Delete performance

Lists: pgsql-admin
From: adey <adey11(at)gmail(dot)com>
To: Pgsql-Admin <pgsql-admin(at)postgresql(dot)org>
Subject: Delete performance
Date: 2006-02-21 07:02:53
Message-ID: 1c66bda80602202302u2f6f6bc0jcfc3c728940ad2d0@mail.gmail.com
Views: Raw Message | Whole Thread | Download mbox | Resend email
Lists: pgsql-admin

Please give me some guidance?
We are attempting many deletes in our production database for the first
time, and we're getting nowhere fast.
The SQL runs for more than 12 hours to delete 2 million rows, and hasn't
finished each time we've tried it as we've had to cancel it.
I have tried running queries for locks, current activity, and buffer hits. I
can see row locks on the affected tables for the delete PID, but no
significant buffer hits or changes in row numbers while it is running. We
have fsync set to default (true) with default 8 buffers. Postgres 7.4.2 is
running on Debian on a 4 processor server with 4gb RAM. TOP shows cache
increasing slowly, and postmaster using at least 1 CPU 100%. pg_clog files
swap about every 4 hours. We Vacuum (no parms) and ANALYZE daily, but no
VACUUM FULL for months. Delete is being performed on a parent table of 11
million rows, related to 5 child tables by foreign keys with ON DELETE
CASCADE. We have followed previous advice in this forum and tweaked /
increased the "famous" performance parameters in v7 such as
effective_cache_size, vacuum_mem and buffer size with associated SHMMAX
increase.

Where to next please?


From: Tom Lane <tgl(at)sss(dot)pgh(dot)pa(dot)us>
To: adey <adey11(at)gmail(dot)com>
Cc: Pgsql-Admin <pgsql-admin(at)postgresql(dot)org>
Subject: Re: Delete performance
Date: 2006-02-21 15:01:27
Message-ID: 15417.1140534087@sss.pgh.pa.us
Views: Raw Message | Whole Thread | Download mbox | Resend email
Lists: pgsql-admin

adey <adey11(at)gmail(dot)com> writes:
> We are attempting many deletes in our production database for the first
> time, and we're getting nowhere fast.
> The SQL runs for more than 12 hours to delete 2 million rows, and hasn't
> finished each time we've tried it as we've had to cancel it.
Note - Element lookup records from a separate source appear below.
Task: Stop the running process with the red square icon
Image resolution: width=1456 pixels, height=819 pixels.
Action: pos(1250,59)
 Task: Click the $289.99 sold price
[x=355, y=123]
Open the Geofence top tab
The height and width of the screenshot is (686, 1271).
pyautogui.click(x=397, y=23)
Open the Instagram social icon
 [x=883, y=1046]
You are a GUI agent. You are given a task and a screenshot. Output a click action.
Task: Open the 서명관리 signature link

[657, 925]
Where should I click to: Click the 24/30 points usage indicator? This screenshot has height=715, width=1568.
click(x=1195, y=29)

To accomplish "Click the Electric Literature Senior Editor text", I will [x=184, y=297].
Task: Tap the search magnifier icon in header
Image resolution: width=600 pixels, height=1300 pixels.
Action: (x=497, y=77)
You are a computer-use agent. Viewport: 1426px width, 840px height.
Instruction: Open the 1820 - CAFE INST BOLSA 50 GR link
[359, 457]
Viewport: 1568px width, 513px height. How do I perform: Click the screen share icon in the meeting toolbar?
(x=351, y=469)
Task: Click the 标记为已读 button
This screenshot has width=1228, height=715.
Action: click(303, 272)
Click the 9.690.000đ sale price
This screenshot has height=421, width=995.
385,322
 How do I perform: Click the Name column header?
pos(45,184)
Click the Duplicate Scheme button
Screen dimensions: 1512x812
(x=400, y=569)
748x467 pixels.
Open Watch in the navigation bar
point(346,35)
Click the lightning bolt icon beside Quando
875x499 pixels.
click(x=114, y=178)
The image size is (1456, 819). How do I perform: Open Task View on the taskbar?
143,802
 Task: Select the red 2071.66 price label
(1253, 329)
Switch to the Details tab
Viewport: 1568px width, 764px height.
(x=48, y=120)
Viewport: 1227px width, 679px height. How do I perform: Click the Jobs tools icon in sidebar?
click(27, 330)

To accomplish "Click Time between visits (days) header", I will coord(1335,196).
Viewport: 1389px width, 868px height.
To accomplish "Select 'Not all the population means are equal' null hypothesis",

The usual cause of slow deletes is that (a) the table is the target of
some foreign key references from other large tables, and (b) the
referencing columns in those tables aren't indexed, or (in older PG
versions such as 7.4) aren't exactly the same datatype as the master
column. This forces the FK actions to use inefficient sequential-scan
plans. Fix the index situation and then start a fresh session to ensure
you have fresh FK-action plans.

Please also think *hard* about running something more modern than 7.4.2.
That release series is at 7.4.12 --- you are missing nearly two years'
worth of critical bug fixes.

regards, tom lane


From: Arnau <arnaulist(at)andromeiberica(dot)com>
To: pgsql-admin(at)postgresql(dot)org
Cc: tgl(at)sss(dot)pgh(dot)pa(dot)us
Subject: Re: Delete performance
Date: 2006-02-22 09:09:50
Message-ID: 43FC2A5E.4080601@andromeiberica.com
Views: Raw Message | Whole Thread | Download mbox | Resend email
Lists: pgsql-admin

Hi all,

> The usual cause of slow deletes is that (a) the table is the target of
> some foreign key references from other large tables, and (b) the
> referencing columns in those tables aren't indexed.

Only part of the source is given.